It's all part of a four-week experiment in "wet cleaning" — as an alternative to dry cleaning — sponsored by the U.S. Environmental Protection Agency. William Reilly, the EPA's administrator, will "give the shirt off his back" to kick off the program.
The experiment is part of an effort to ultimately reduce exposure to perchloroethylene, or PCE, a hazardous air pollutant used in regular dry cleaning. Cooperating with the project is the Neighborhood Cleaners Association of New York and the International Fabricare Institute of Silver Spring, Md. "It's an attempt to address ourselves to the EPA's position that there's a need for a new solvent," says Bill Seitz, executive director of the New York group. "Whether I believe in it totally or not is not the point."...
Wet cleaning uses biodegradable soaps, steam and pressing. "It's not like taking a load of underwear, sheets and pillowcases, putting them in a machine, adding detergent, water and bleach, pushing a button and going out to lunch," Mr.
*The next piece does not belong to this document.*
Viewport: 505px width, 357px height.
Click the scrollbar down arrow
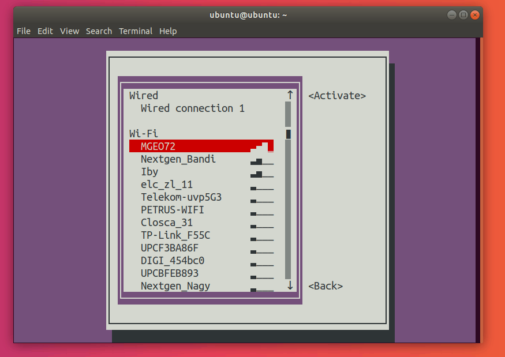coord(289,285)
Seitz says.
— Margot Habiby, "Clothes Encounter: Alternative Sought For Dry Cleaning," The Wall Street Journal, November 16, 1992
Also:
Vann at the Smithsonian gives people a leaflet saying that antique cotton and linen quilts "should not be dry-cleaned," but should be given the "water treatment."
"Wet-cleaning differs from regular washing," says the leaflet, "in that the wet textile is not beaten or agitated in any way."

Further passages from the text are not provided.